Желтая и скользкая... С балкона
Холст повис, ненужный там... но спешно,
Оборвав, сломали георгины.
« Во блаженном...» И качнулись клячи :
Маскарад печалей их измаял...
Желтый пес у разоренной дачи
Бил хвостом по ельнику и лаял...
Здесь — не только предзнаменование ахматовского «разоренного дома» и «паршивого пса» из «Двенадцати» (а быть может, даже — мавзолейных балконов и ельников тоталитарной эпохи), но и несомненное зерно эмигрантской бездомности, знакомой нам по Набокову, Ходасевичу или Цветаевой. Очень существенна лексика цветаевского стихотворения («нищенств», « так», «надышан» и такие частицы — «то», «ли», «бы», «б»), его интонация, ветвящаяся и прогибающаяся («Хоть бы деревце, хоть / Для детей!»; «... сгнил-то сгнил, / А всё мил...»), составная семантически насыщенная рифма («номера ведь» — «умирают»), — то есть сама фактура стихового мышления, которая непредсказуемо превращает пустое словцо десятой строки в собственное имя египетского бога смерти Тота и которая бесспорно отсылает читателя к Анненскому:
Сердце дома. Сердце радо. А чему?
Тени дома? Тени сада? Не пойму.
Сад старинный, все осины — тощи, страх!
Дом — руины... Тины, тины что в прудах...
Что утрат-то!.. Брат на брата... Что обид!..
Прах и гнилость... Накренилось... А стоит...

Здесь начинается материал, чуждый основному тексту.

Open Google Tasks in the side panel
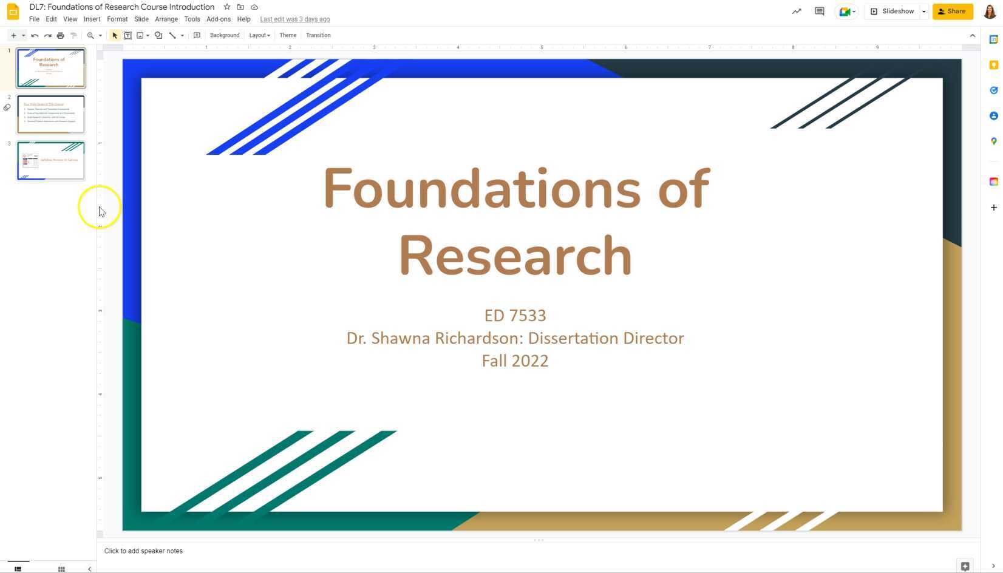(x=994, y=90)
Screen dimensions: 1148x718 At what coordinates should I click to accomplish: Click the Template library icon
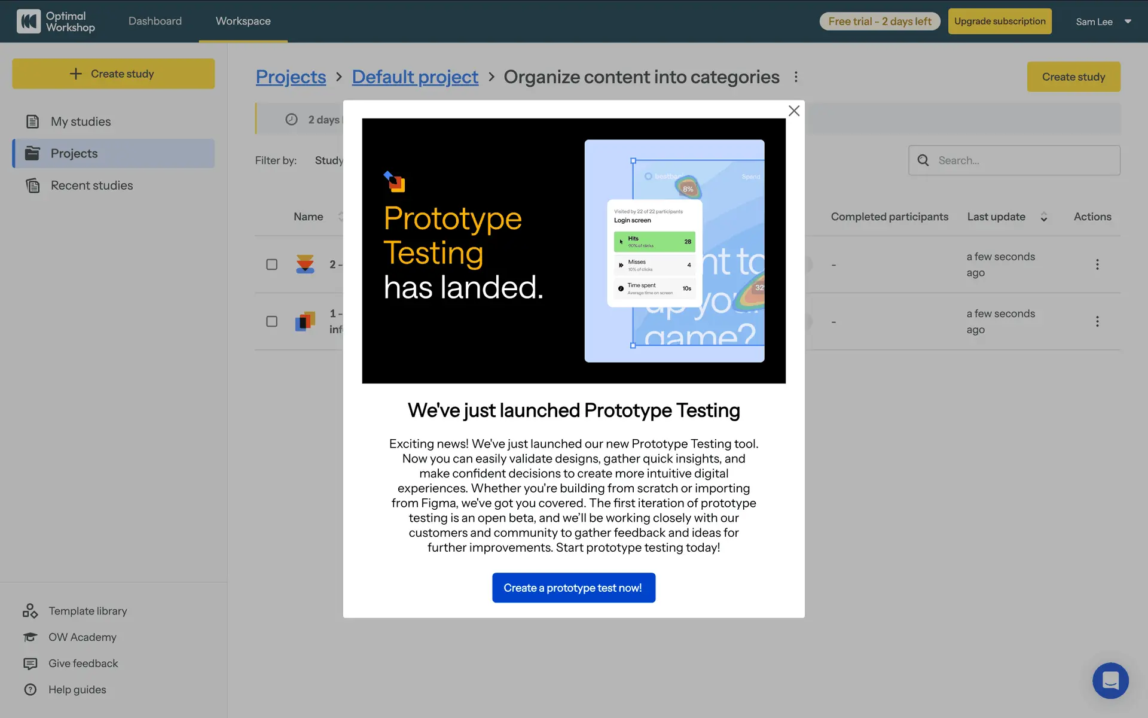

Чье жилище? Пепелище?.. Угол чей?
Мертвой нищей логовище без печей...
Влияние Анненского прослеживается с самых ранних цветаевских стихов из книги «Вечерний альбом» — «Встреча», «Дортуар весной»: «Косы длинны, а руки так тонки!» Вообще поэтика Цветаевой, с ее необузданными инверсиями, знаками торопливого речевого пропуска — тире, разговорным распадом синтаксиса, непредставима без опыта интонационной свободы «Кипарисового ларца» и лирической драмы «Фамира-кифаред». Анненский:
Эвий, о Эвий, Эван-Эвой,
Эвий — Эвой,
Эвий — ты мой?
Силы — рулю,
Розы — стеблю,
Стрелы для бою... <...>
Боишься — вуалем
Закройся — не станем:
Мы слабых не жалим,
Усталых не раним. <...>
Скучны выси-дали нам,
Дали нам,
Голубые дали...
Но когда б ужаленным,
О, когда б вы дали нам,
Только губы дали. <...>
Днем ты ничей,
Синих лучей...
Будешь ты мой
Тем горячей
Ночью немой?
Цветаева:
О лотос мой!
Лебедь мой!
Лебедь! Олень мой!
Ты — все мои бденья
И все сновиденья!
Или:
Думаешь — скалы
Манят, утесы,
Думаешь — славы
Медноголосый... <...>
Каждый им шелест
Внятен и шорох.
Знай, не тебе лишь
Юноша дорог.
Еще более очевидна зависимость от невообразимой версификационной виртуозности Анненского в фонетически-заговорных цветаевских стихах 1922 — 1923 годов. Вот Анненский[1]:
За чару ж сребролистую
Тюльпанов на фате
Я сто обеден выстою,
Я изнурюсь в посте.
Вот Цветаева:
В самом и стоке суженный :
Растворены вотще
Сто и одна жемчужина
В голосовом луче.
Или:
У фаты завеси стой
Лишь концы и затканы!
Или:
Какой неистовой
Сивиллы таинствами...
Такого рода примеров можно было бы привести множество. Можно сравнить, например, стихотворение «Как правая и левая рука...» со стихами Анненского «Два паруса лодки одной...»; можно перечесть с оглядкой на цветаевскую поэтику такие стихотворения Анненского, как «Прерывистые строки», «То было на Валлен-Коски...», «Тоска вокзала», «Зимний поезд», «Песни с декорацией», наконец — «Старые эстонки». Мы обнаружим в них тот же сплав речевой свободы, «будничного» (по выражению Анненского, «самого страшного и властного», «самого загадочного») слова и трагического миросозерцания, что и в лучших стихах Цветаевой.
3
«Уединенное сознание умирает», считал Вячеслав Иванов. Ходасевич назвал Анненского «поэтом смерти». Но смерть — для Анненского — недоуменье, тоска, «ужас тела». Вот уж кто ее никогда не поэтизировал. В отличие от Цветаевой, для которой красивое — Байрон, юные роялисты и юные декабристы — погружено в столь же красивую смерть. Невинная девическая эстетизация смерти развилась потом в самоубийственный романтизм и дионисийское безумие. Эту непреодолимую грань между мироощущением Анненского и Цветаевой можно увидеть и в сопоставленных нами стихотворениях о переезде-смерти. Они поэты одного стиля, но сецессион (именно — уходиз «соборной башни» русского символизма) Анненского коренным образом отличается от югендштиля Цветаевой, — с ее Спартой, с ее «вечной мужественностью», перелицовывающей символизм соловьевцев, с ее культом Валгаллы: «В мире, где реки вспять, / На берегу — реки, / В мнимую руку взять / Мнимость другой руки».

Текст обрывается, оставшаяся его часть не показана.